When you reach the line that contains "999x681 pixels." in the data below, start reproducing lines exactly, and stop after the line that contains "Open the notifications bell".

AVAILABLE DATA
━━━━━━━━━━
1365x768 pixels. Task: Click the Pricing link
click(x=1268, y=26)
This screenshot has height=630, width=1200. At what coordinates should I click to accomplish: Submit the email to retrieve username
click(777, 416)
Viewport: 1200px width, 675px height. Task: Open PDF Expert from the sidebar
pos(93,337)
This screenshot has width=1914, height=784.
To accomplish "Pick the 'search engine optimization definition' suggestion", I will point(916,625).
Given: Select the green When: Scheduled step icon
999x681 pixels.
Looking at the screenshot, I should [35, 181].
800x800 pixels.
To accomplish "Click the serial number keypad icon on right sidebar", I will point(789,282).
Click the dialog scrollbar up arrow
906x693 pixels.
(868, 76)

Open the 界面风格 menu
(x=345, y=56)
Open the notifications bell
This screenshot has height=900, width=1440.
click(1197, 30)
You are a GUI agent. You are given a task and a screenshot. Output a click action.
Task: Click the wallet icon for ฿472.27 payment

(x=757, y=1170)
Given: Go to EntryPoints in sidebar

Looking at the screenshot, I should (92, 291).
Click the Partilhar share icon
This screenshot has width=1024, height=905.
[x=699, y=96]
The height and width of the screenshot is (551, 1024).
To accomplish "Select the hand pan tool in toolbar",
━━━━━━━━━━
TASK RESULT
999x681 pixels.
Looking at the screenshot, I should [35, 181].
800x800 pixels.
To accomplish "Click the serial number keypad icon on right sidebar", I will point(789,282).
Click the dialog scrollbar up arrow
906x693 pixels.
(868, 76)

Open the 界面风格 menu
(x=345, y=56)
Open the notifications bell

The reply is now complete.